[Dataset entries]
======

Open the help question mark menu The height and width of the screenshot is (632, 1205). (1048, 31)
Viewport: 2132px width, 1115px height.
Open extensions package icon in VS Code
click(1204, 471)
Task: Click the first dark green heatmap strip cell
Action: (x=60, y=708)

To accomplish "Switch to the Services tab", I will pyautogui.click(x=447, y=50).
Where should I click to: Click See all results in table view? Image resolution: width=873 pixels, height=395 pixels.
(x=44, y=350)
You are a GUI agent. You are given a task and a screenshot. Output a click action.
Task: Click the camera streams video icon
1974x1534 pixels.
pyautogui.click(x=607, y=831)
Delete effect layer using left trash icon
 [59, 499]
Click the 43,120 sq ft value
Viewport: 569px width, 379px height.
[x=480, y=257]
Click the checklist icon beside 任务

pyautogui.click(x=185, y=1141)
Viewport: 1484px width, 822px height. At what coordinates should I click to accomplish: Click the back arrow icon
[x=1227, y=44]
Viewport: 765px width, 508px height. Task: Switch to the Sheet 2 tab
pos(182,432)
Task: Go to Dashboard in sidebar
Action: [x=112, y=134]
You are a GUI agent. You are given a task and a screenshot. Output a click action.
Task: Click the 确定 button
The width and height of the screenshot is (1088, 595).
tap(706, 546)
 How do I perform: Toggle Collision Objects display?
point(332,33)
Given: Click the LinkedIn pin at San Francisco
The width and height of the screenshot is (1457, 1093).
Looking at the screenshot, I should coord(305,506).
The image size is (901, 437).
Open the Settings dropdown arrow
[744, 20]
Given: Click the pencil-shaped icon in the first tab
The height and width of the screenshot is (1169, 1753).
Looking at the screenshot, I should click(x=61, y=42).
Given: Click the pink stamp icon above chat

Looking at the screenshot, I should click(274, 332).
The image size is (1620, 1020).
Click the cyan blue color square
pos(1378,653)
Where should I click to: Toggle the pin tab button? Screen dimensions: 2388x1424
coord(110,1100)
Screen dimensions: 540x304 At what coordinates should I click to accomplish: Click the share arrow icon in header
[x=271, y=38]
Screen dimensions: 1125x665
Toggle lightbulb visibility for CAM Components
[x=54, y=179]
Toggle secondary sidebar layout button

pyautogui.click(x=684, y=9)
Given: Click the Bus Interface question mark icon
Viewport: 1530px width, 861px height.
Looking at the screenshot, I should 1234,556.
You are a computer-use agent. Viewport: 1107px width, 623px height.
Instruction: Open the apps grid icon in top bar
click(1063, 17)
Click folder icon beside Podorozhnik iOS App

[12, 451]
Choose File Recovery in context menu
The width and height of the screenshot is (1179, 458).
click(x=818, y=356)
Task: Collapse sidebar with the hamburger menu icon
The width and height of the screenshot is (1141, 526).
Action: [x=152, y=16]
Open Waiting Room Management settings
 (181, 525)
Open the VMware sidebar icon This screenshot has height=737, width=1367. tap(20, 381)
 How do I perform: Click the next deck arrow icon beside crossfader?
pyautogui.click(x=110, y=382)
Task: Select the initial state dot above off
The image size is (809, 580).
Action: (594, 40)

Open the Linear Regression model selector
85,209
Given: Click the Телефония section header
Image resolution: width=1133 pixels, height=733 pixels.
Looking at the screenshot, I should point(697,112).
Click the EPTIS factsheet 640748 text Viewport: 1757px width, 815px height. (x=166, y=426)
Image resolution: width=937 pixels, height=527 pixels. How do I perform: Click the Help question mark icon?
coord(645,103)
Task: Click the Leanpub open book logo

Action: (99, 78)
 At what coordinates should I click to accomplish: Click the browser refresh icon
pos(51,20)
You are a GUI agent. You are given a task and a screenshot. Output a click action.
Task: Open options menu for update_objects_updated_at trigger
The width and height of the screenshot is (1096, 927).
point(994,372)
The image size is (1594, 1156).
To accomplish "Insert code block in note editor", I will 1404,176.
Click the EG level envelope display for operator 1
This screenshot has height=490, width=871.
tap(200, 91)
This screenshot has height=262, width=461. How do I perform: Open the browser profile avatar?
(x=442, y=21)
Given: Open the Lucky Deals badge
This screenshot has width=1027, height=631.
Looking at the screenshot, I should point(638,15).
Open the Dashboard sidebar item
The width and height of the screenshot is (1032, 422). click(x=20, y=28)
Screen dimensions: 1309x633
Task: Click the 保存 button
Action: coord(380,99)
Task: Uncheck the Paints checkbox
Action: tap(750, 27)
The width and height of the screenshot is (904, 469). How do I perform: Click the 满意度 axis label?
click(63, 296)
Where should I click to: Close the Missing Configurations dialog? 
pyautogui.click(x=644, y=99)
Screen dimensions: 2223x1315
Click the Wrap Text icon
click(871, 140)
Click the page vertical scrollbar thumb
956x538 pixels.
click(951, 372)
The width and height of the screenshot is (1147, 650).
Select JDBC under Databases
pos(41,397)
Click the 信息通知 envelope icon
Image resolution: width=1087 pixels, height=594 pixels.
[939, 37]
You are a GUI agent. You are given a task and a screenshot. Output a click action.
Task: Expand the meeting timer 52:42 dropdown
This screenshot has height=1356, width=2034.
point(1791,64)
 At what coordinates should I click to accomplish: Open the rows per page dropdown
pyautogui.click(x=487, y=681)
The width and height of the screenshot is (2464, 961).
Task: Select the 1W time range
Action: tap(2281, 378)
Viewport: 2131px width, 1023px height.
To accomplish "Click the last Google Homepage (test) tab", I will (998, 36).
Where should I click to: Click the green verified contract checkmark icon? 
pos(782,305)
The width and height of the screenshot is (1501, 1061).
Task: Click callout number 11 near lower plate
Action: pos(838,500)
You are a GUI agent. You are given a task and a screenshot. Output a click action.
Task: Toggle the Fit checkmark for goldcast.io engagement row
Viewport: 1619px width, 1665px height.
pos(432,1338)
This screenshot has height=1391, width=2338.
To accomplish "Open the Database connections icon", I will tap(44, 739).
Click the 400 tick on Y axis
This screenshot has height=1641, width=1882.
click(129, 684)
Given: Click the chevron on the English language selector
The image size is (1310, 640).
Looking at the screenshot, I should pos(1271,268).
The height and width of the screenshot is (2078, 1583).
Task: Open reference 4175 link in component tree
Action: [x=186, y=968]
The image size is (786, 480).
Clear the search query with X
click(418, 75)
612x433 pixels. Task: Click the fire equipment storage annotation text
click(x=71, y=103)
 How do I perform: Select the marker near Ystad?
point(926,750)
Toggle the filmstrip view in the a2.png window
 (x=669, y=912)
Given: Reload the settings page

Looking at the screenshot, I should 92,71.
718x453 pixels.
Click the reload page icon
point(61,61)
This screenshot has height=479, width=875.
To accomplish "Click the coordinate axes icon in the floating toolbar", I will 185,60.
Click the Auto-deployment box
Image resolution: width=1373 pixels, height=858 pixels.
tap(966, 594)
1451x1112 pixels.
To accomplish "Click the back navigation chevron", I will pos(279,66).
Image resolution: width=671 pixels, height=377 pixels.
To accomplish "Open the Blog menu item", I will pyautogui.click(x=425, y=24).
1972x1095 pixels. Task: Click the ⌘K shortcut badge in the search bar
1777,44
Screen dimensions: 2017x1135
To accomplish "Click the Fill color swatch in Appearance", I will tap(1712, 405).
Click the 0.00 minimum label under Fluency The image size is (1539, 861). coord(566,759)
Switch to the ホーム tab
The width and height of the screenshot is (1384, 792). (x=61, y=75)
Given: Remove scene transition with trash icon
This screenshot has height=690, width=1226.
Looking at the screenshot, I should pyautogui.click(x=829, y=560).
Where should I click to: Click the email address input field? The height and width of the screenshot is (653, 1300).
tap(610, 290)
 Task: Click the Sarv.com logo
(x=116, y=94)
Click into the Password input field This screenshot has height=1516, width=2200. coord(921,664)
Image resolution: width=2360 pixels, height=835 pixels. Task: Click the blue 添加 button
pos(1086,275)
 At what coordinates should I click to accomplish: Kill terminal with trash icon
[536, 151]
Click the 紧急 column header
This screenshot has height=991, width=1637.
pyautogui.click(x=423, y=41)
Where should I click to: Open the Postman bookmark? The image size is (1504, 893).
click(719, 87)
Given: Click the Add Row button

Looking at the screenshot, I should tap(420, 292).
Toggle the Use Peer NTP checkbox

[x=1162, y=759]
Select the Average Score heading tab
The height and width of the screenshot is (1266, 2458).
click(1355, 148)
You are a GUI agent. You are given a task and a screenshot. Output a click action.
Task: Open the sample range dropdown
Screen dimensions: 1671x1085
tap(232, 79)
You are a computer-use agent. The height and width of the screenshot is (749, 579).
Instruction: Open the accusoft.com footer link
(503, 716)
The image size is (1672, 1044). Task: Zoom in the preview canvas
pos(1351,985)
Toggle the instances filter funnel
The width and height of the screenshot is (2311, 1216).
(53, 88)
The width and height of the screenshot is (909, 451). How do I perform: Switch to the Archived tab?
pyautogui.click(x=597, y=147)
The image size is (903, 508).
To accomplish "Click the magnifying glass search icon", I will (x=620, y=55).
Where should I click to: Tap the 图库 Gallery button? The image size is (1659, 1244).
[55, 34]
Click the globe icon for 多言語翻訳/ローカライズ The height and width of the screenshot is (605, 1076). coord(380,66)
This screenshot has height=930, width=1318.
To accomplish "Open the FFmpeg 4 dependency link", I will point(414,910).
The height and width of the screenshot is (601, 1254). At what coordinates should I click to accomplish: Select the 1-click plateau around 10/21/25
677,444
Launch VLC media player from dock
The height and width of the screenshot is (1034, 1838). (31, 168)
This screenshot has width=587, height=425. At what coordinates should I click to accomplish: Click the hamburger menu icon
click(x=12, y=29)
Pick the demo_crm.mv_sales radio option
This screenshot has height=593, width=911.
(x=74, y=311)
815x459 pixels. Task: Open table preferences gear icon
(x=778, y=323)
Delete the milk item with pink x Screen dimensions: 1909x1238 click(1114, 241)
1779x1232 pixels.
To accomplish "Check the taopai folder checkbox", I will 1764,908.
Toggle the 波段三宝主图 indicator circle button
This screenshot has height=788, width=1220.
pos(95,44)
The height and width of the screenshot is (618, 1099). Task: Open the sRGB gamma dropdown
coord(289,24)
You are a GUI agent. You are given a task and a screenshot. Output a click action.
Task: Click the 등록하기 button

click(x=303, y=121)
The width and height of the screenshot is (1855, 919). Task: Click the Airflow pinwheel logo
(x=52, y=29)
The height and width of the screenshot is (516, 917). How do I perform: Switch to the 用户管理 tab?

======

Working through the records above, establish how many lines contain the string "computer", and reply with the number by itself.

▶ Exercise output
2